В жизни Стефана торжество посвящения включено в богослужение, и именно – в утреннее. [1476]
Основные элементы, из которых сложилось это воззрение, указать легко: монашество – специфическое состояние покаяния; покаяние – другое имя аскетизма, – но покаяние уже давно обозначалось, как второе крещение. [1477]
Если, вследствие этого, целая жизнь монаха представлялась в виде второго крещения, то отречение, которое совершал монах и которое развилось в торжественный обет, ясно указывало на отречение при крещении и вело к тому, что уже само вступление в монашеское состояние, т. е. воспринятие одежды, стало обозначаться, как второе крещение. Этим также был дан мотив из обета сделать посвящение. Успех этого воззрения имел большое значение для целого положения монашества.
Через фиксирование этой идеи специфическое достоинство монаха получило в первый раз (erst) свое определенное выражение. [1478]
Как получившее второе крещение, монахи являются теперь по праву особенным состоянием, избранным народом Божиим, высшей степенью среди христиан. Мнение, что монах, который проводит ангелоподобную жизнь, есть какое-то существо высшего рода, не есть теперь только смелое воззрение, – оно могло опираться на конкретное преимущество, – второе рождение монаха.
Также и самосознание монаха получает теперь на указанной почве более твердую устойчивость. Он не только стоит на своем собственном решении достигнуть царства небесного, – он знает, что он заранее наделен благодатью при стремлении к этой цели; благодать сделала из него человека нового.

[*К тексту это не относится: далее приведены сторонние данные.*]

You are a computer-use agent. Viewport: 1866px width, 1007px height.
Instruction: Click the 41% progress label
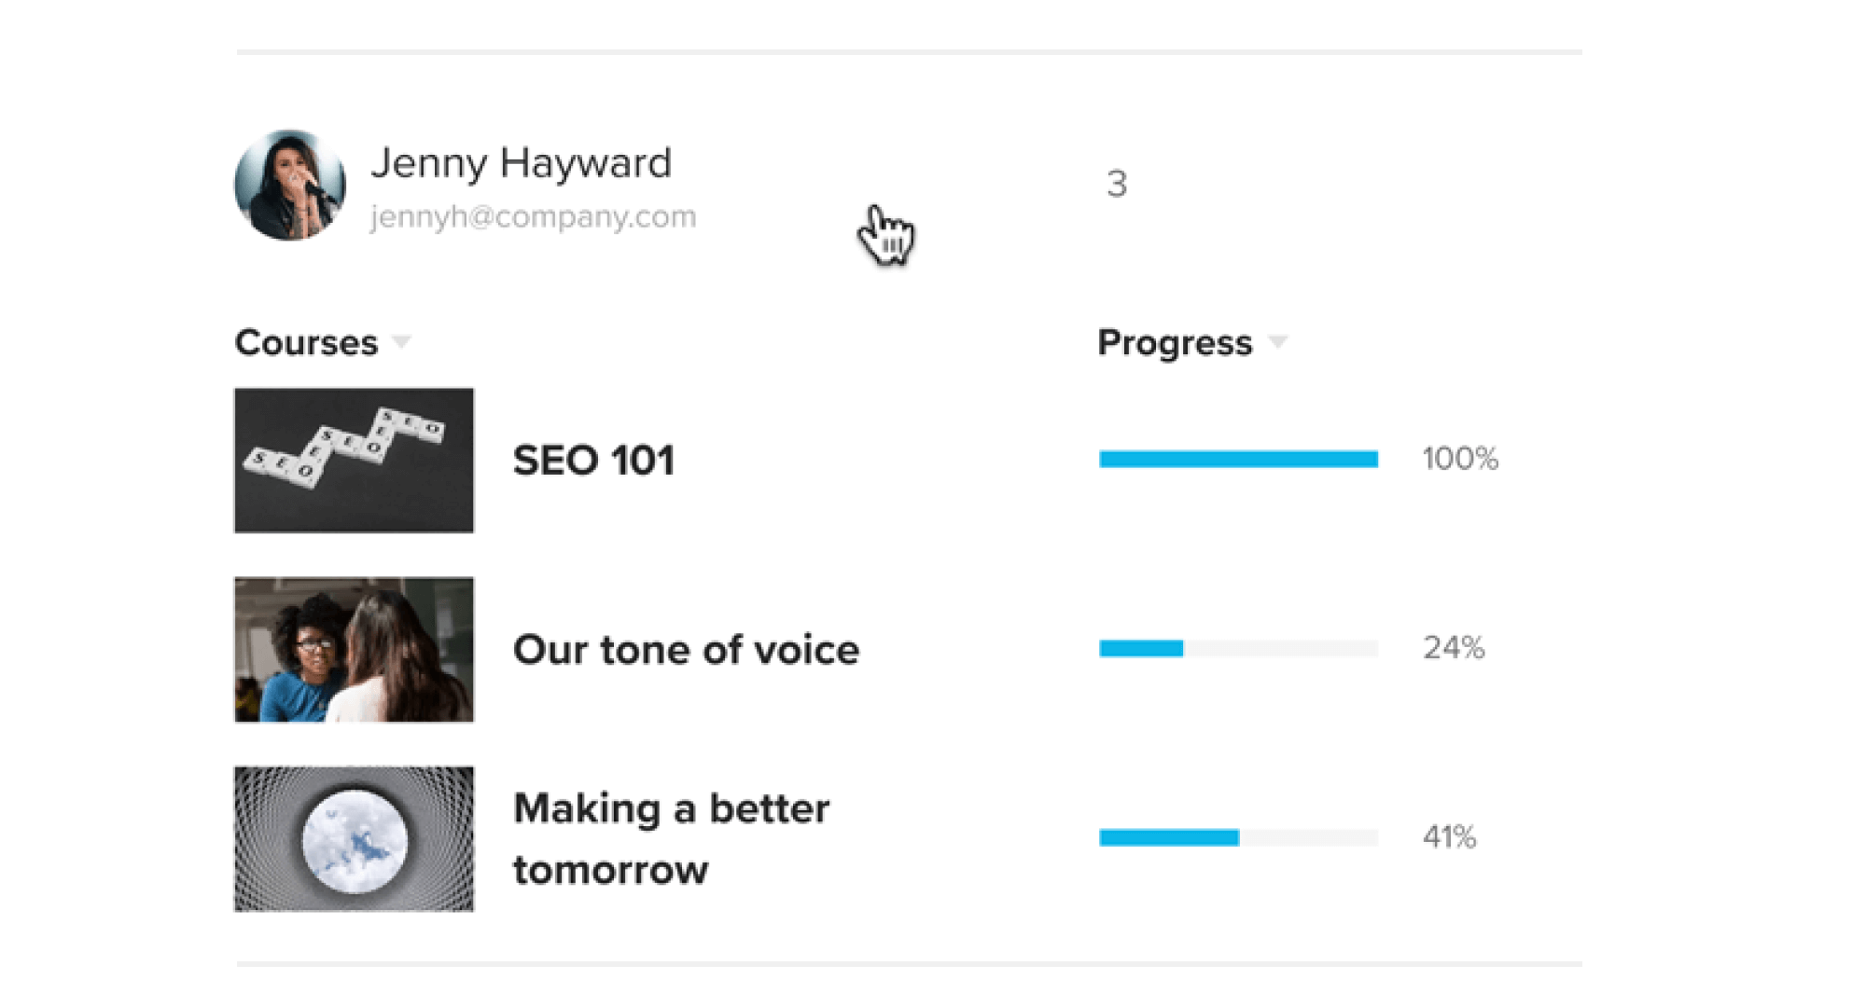(x=1449, y=837)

Но это обстоятельство имело также свою оборотную сторону. Оно ясно характеризуется тем, что тот же самый Дионисий, который через установление (Statuierung) таинства монашеского посвящения возвысил монаха над мiрянами, вместе с тем энергически указал монашеству его границы в виду пресвитерства. Очень решительно (в Eccles. hier. с. VI, 3, 1; Т. III, 533С) он внушает монаху, что он через свое посвящение получил только личное преимущество, но не право руководить другими; свет идет к нему только чрез посредство стоящего выше (über) его порядка пресвитерства.